*About this task:* Look through the listing and report every line that has "purple" in it.

*Data records:*
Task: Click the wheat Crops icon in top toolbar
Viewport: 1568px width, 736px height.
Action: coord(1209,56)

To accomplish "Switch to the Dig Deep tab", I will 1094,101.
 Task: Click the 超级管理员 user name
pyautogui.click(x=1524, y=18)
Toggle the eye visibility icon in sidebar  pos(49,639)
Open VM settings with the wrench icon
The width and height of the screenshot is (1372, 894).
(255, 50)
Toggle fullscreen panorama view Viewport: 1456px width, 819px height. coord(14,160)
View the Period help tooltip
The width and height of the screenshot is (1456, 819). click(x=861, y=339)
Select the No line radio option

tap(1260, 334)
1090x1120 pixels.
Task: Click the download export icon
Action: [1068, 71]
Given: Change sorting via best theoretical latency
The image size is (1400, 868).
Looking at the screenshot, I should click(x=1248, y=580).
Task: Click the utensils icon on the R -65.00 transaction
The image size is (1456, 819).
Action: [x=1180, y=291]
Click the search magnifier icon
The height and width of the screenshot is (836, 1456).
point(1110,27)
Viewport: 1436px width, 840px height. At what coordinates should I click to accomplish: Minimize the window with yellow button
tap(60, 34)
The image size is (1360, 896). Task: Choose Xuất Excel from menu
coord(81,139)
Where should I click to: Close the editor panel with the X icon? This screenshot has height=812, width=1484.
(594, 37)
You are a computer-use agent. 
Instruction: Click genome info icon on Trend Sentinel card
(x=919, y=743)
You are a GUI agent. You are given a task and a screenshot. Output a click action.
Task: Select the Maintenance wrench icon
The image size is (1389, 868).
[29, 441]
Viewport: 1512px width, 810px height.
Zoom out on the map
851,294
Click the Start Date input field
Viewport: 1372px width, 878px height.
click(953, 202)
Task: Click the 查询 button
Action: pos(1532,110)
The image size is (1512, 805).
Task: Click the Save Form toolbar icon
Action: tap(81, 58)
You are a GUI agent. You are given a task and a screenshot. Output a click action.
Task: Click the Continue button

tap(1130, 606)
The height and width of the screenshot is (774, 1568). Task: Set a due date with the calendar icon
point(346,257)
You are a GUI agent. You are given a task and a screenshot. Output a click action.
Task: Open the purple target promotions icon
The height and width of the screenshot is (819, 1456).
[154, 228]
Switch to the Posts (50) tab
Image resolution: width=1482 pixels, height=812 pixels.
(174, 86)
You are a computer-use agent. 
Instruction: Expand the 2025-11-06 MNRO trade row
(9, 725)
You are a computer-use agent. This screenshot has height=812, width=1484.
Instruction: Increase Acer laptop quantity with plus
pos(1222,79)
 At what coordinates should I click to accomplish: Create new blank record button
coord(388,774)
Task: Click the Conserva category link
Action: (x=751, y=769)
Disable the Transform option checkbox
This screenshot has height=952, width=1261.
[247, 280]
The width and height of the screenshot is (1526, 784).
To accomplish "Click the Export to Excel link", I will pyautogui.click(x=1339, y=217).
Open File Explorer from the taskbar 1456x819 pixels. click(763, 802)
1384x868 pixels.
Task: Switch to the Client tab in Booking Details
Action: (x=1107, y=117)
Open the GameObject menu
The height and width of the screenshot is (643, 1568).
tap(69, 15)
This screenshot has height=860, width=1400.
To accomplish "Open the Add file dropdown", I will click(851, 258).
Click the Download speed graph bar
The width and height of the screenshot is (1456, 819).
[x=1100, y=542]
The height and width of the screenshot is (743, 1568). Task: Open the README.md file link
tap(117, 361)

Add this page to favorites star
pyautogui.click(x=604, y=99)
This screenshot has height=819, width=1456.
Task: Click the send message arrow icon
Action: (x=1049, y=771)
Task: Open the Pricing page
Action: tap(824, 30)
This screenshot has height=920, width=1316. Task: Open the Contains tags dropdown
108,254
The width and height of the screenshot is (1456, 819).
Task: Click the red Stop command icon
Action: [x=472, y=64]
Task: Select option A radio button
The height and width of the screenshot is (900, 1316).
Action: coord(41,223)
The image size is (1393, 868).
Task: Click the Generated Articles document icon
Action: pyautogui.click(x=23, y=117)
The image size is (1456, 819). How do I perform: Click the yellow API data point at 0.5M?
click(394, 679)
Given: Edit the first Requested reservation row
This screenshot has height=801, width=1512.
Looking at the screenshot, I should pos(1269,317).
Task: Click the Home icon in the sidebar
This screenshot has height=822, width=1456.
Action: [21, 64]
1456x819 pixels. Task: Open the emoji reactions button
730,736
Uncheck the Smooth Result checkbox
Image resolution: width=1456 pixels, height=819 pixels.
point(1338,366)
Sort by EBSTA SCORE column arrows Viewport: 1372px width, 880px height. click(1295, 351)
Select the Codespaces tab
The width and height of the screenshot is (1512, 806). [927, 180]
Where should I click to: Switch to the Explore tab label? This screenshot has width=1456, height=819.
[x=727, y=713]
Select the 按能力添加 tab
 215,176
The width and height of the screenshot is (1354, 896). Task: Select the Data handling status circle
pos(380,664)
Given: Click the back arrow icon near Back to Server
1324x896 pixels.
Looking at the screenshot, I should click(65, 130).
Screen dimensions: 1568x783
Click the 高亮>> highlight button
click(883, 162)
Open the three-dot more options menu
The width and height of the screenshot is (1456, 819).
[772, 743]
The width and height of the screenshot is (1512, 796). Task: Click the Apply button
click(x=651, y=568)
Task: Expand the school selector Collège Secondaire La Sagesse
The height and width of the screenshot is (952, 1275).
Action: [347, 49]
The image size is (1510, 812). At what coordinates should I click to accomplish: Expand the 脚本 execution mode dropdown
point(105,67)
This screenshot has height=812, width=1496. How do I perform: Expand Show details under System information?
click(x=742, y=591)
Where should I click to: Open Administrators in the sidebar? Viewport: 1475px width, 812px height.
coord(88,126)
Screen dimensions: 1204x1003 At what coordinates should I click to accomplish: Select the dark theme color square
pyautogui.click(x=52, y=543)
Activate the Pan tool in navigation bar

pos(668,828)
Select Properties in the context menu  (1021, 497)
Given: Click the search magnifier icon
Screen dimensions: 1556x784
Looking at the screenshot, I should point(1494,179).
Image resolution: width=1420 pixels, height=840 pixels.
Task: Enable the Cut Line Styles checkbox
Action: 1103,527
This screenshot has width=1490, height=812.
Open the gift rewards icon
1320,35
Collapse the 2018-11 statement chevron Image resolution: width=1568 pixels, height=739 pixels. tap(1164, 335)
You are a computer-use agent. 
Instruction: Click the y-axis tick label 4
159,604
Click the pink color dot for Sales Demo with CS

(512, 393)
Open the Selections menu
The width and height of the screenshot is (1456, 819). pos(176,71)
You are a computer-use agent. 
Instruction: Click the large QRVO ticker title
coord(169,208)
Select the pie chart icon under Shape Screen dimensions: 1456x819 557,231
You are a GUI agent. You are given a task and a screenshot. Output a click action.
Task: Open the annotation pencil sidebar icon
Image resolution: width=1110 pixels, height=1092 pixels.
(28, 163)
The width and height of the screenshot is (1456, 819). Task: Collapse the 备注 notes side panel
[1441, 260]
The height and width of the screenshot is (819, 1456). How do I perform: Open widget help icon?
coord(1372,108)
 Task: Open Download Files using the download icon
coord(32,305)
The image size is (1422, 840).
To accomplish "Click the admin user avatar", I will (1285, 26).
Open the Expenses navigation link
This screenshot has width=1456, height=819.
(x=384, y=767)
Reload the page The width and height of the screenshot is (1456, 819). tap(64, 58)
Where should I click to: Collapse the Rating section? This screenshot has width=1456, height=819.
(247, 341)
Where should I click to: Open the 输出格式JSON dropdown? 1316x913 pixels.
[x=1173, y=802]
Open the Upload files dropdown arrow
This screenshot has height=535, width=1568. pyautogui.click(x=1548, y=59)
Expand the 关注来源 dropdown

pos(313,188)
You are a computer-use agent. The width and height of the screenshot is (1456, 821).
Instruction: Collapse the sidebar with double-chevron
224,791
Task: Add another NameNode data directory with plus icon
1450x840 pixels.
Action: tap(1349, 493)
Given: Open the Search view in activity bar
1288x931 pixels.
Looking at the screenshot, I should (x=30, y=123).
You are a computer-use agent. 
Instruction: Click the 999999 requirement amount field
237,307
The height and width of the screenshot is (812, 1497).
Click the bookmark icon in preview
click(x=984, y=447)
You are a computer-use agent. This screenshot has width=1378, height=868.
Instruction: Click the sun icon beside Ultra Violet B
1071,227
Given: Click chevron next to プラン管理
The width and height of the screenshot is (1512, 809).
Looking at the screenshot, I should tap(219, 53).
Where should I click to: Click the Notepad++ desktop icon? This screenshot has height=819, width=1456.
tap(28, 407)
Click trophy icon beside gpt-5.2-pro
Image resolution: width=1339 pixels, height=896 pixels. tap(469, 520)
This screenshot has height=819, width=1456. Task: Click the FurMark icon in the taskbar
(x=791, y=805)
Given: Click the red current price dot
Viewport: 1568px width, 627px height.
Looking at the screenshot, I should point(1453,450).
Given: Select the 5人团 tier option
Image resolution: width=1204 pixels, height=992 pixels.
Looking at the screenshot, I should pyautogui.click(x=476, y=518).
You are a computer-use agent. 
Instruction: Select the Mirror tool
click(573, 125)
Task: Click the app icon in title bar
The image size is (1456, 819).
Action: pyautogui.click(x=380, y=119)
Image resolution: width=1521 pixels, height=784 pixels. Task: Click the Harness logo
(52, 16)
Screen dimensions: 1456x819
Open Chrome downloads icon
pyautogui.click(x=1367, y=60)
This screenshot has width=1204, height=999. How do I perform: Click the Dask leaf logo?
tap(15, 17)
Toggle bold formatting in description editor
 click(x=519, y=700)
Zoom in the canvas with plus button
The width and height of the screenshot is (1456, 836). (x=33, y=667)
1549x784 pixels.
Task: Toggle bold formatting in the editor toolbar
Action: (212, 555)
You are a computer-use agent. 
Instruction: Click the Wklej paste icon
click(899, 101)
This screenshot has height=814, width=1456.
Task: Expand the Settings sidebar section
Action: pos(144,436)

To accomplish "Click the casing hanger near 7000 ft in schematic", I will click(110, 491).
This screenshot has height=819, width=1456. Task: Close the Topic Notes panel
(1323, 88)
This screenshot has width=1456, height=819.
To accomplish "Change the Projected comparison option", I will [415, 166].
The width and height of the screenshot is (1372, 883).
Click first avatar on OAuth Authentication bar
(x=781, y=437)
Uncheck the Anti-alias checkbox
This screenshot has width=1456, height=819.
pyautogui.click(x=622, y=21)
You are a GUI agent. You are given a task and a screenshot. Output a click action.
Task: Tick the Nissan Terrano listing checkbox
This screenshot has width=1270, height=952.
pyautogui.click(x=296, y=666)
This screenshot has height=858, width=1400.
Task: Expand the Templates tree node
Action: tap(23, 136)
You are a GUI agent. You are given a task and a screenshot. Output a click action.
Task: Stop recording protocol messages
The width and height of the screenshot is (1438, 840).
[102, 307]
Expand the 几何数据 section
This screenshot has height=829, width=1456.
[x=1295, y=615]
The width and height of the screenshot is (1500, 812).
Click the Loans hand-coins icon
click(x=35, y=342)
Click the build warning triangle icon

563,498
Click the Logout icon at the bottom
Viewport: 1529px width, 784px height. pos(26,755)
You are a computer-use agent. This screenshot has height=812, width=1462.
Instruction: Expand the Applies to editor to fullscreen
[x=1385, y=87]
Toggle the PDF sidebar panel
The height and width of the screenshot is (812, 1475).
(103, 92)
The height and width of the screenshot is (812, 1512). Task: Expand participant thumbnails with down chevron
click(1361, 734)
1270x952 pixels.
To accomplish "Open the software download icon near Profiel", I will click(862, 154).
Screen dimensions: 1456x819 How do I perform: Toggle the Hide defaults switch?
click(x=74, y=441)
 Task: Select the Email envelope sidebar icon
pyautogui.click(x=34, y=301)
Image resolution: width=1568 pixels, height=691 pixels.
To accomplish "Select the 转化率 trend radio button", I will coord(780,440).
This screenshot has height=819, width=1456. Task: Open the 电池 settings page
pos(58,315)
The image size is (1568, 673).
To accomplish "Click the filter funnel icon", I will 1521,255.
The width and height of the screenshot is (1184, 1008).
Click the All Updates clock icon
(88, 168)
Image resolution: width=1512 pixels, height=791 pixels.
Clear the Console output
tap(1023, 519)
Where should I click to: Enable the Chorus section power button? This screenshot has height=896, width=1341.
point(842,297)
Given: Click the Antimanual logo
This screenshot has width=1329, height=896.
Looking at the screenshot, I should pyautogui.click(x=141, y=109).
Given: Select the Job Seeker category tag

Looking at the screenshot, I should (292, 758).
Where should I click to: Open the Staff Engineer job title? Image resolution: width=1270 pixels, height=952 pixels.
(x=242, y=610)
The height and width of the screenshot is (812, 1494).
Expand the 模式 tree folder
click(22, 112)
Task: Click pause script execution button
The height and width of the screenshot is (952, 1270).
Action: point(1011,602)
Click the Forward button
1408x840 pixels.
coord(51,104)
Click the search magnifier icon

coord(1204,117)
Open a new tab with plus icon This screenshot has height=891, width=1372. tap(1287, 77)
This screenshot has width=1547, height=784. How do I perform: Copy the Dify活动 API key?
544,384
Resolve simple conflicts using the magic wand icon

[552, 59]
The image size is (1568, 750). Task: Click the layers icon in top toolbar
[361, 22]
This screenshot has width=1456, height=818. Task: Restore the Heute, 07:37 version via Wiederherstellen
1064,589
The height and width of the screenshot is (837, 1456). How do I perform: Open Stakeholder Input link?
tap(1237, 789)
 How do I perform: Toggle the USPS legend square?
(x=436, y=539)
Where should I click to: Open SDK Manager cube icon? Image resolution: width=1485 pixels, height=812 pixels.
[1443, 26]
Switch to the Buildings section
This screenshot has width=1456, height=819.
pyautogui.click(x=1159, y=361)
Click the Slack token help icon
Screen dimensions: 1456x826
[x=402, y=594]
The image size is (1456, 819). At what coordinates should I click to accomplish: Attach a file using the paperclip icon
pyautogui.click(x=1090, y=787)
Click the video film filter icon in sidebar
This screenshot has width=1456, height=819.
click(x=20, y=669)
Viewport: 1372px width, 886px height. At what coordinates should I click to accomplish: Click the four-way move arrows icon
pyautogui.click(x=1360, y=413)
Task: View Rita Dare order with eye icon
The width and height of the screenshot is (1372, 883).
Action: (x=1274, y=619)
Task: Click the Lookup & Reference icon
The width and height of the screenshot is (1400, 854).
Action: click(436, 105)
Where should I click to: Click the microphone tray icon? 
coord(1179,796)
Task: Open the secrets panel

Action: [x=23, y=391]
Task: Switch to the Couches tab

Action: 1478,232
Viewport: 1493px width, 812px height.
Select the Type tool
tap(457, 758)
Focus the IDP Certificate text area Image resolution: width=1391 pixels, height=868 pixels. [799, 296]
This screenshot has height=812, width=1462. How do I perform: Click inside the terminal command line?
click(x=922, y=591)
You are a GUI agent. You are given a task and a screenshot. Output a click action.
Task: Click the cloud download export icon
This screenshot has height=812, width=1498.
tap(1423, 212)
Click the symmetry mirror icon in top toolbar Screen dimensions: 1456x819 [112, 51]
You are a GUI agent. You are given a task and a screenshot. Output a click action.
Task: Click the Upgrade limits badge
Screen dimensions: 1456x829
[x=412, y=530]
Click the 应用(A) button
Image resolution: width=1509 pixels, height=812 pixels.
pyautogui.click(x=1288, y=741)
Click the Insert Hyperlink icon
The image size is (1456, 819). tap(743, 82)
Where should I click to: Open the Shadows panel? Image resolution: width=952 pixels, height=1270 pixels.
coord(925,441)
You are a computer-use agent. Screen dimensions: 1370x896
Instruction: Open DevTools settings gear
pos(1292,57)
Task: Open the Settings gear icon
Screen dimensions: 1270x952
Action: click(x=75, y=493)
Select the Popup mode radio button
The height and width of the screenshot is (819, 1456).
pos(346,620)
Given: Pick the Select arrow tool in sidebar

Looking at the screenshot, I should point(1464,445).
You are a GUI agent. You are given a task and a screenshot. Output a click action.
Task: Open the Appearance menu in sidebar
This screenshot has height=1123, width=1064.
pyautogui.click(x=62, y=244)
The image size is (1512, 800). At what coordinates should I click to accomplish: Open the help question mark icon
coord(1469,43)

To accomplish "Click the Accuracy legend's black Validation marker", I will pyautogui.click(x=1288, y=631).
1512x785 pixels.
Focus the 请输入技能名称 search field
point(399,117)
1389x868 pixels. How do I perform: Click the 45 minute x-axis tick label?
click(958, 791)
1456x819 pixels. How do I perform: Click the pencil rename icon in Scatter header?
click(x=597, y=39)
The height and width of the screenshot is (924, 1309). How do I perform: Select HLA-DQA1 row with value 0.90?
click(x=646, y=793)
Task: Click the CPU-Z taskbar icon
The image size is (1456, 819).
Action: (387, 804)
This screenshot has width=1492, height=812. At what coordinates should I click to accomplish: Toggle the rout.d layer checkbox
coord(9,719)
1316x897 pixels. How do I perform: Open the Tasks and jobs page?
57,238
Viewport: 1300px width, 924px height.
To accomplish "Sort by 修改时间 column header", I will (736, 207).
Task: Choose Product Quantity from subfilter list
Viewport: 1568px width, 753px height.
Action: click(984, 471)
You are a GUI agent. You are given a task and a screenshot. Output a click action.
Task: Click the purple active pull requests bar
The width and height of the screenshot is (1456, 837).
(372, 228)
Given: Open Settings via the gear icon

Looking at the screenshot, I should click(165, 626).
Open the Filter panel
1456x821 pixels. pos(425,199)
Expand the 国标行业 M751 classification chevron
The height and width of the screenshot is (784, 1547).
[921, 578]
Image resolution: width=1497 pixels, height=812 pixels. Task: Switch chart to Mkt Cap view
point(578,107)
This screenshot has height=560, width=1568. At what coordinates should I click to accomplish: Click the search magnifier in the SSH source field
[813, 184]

*Exercise answer:*
Task: Open the purple target promotions icon
Task: Click the purple active pull requests bar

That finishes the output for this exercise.